It is endlessly surprising—though it really should not be—how absurdly fragile this stretch of the old Cleveland Railway remains, teetering along the edge of Hunt Cliff as though daring gravity to intervene.
Originally built between 1865 and 1867, its grand purpose was to move ironstone from Loftus to the blast furnaces east of Middlesbrough. Rather than tackle the engineering challenge of going under Warsett Hill, the line performs an extravagant loop around the cliff, conveniently avoiding the miners digging holes in the top. Nowadays it hauls potash, polyhalite, and rock salt—thrilling stuff. With the government now puppeteering the formerly Chinese-owned British Steel, one can only hope that steel from Skinningrove will also continue to be carried.

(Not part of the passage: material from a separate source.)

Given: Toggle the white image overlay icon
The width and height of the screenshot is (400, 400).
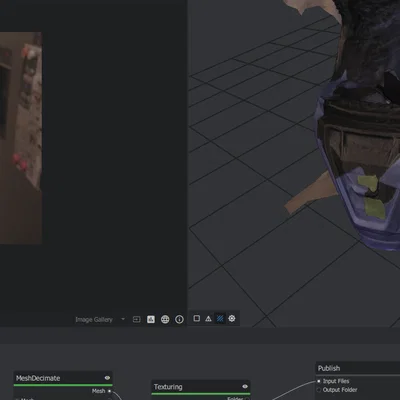Looking at the screenshot, I should pos(151,319).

Squeezed to the seaward side of the railway is the Cleveland Way, a scenic footpath bravely fenced off from the drop by what appears to be leftover kindling.
From the low tide line to the top of Warsett Hill lie 170 metres of sedimentary melodrama, recording nearly 16 million years of pre-human existance. Back then, Yorkshire fancied itself a tropical paradise beneath the Jurassic Sea. The sand, silt, and clay dumped here were not unlike what still seeps from the Tees—just considerably more significant.
At around 100 metres above sea level, the footpath looks down on a coast that continues to disintegrate beneath it. The North Sea, patient and merciless, gnaws at the base. Water sneaks in from above, lubricating the clay which obligingly slips over the sandstone beneath. This geological sabotage is particularly evident closer to Saltburn and Skinningrove.
Hunt Cliff once hosted a Roman signal station, whose grand mission was to keep an eye out for pirates and assorted barbarians. The station, with predictable loyalty to its cliff-top post, has now mostly hurled itself into the sea.
Further along, the Huntcliff Ironstone Mine operated on the seaward side with a drift under the railway. It too has mostly vanished, leaving behind a loading ramp and the Guibal fanhouse—testaments to mankind’s brief and futile resistance to erosion.
These cliffs, among the tallest in England, also enjoy the honour of being ecologically precious. Kittiwakes, clearly not ones for low-rise nesting, breed here in numbers some consider significant.
Altogether, Hunt Cliff sits within a “Heritage Coast” of “national importance,” which is a polite way of saying it has not yet collapsed entirely and is full of things one ought to appreciate.